Although the hospice admitted no wrongdoing in the settlement and has vigorously defended the compliance program it had in place during the time of the alleged conduct, this investigation serves as a reminder to hospice programs to remain vigilant in their compliance activities. In addition, because this matter originated from a whistleblower complaint and the whistleblower received more than $2.3 million as a part of this settlement, this matter may embolden other potential whistleblowers in similar cases.

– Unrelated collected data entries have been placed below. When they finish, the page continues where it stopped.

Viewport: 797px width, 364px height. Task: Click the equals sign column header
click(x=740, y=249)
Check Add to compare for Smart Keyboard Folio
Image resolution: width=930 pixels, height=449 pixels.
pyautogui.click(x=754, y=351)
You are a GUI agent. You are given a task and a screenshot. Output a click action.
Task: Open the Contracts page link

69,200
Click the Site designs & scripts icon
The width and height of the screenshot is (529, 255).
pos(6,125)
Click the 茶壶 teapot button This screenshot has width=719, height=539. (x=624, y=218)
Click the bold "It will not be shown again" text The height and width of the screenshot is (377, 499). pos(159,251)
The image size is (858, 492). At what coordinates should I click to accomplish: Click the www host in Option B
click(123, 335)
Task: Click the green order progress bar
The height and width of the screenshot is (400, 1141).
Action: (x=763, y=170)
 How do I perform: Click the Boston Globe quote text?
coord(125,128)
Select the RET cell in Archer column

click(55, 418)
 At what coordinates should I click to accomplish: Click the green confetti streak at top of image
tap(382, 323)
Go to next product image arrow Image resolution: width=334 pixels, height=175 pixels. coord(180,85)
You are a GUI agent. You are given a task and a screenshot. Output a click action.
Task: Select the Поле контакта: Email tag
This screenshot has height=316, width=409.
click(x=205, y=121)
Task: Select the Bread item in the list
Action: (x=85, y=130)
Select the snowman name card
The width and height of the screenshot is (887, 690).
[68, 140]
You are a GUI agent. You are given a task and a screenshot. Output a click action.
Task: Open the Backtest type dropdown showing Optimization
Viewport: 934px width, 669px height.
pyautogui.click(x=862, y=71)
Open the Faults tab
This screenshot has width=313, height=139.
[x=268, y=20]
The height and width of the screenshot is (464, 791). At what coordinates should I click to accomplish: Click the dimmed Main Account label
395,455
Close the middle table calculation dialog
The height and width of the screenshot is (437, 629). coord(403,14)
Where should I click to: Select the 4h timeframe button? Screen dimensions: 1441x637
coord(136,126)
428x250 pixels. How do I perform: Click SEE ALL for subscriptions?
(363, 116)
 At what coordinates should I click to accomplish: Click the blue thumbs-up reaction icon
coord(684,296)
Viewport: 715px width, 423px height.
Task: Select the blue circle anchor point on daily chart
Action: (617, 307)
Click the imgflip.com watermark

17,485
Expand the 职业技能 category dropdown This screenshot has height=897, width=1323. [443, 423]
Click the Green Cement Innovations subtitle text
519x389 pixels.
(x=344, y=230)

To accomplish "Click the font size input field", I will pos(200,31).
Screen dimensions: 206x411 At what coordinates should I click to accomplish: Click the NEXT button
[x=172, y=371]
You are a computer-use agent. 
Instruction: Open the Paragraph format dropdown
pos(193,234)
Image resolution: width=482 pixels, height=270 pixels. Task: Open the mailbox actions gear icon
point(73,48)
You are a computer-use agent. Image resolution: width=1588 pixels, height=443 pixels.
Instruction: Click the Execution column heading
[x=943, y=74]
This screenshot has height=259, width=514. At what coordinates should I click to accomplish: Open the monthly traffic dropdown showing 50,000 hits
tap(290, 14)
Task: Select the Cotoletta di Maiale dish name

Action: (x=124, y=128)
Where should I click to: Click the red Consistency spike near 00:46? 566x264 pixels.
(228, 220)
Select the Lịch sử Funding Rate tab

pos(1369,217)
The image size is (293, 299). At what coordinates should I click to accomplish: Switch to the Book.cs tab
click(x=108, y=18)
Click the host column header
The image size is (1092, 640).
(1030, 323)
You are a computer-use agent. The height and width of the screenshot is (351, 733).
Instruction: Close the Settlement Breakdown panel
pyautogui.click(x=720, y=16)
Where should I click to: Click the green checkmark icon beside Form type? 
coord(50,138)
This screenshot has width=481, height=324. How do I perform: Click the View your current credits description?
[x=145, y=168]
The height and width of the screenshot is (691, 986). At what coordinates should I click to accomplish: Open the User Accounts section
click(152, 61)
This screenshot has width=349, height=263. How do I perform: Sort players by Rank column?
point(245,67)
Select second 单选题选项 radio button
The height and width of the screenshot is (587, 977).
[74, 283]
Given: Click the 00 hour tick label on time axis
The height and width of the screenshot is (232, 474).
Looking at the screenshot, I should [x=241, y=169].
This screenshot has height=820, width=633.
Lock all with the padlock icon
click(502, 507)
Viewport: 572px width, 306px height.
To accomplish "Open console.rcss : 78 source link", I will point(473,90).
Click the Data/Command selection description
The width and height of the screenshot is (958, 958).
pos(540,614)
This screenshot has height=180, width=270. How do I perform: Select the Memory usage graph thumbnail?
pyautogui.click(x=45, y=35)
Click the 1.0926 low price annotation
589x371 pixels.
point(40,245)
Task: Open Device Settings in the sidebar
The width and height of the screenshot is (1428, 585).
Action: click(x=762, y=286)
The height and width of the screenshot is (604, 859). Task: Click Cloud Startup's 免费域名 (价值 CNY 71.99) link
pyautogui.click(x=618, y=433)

Hospices can do several things to strengthen their compliance programs. Our recommendations include the following:

  1. Develop, implement and consistently follow a compliance program designed to detect potentially fraudulent activities. The OIG released guidance to the hospice industry in 1999 regarding the elements of effective compliance programs. The guidance is available on the compliance guidance page of the OIG’s website. Having and following an effective compliance program will not only serve to curtail or eliminate fraud and abuse within the hospice program. In addition, the existence of an effective compliance program may also be emphasized by a hospice that comes under investigation by the DOJ or OIG. Based on the public statements made by the hospice subsequent to the settlement agreement, it was able to emphasize its existing compliance program in negotiating a favorable corporate integrity agreement with the OIG.
  2. As part of a hospice’s compliance program, have a transparent process to follow whenever an individual alleges that a troublesome, and potentially fraudulent, activity has occurred. Follow this process consistently whenever an allegation is made. This process likely will include a hotline or some other mechanism for individuals to register complaints, and documentation showing that the hospice investigated the complaint. The documentation should also show the findings of the investigation. Make sure your legal counsel is involved in this process, or is notified immediately upon receipt of an allegation.
  3. Insist on complete and accurate documentation supporting hospice certifications and claims for payment. Because predicting a life expectancy of six months or less is an inexact science, supportive documentation is essential to be able to make the case later that a patient was in fact eligible for the Medicare hospice benefit. Recent revisions to Medicare hospice regulations also require that supportive documentation accompany certifications of terminal illness. For a more detailed discussion of these requirements, see our March 1, 2006 publication regarding the growing role of hospice medical directors.

A hospice cannot eliminate the risk of becoming a party to an investigation related to allegations of fraud and abuse. However, by building a robust compliance structure and by remaining vigilant, a hospice can significantly reduce its potential exposure to these types of actions.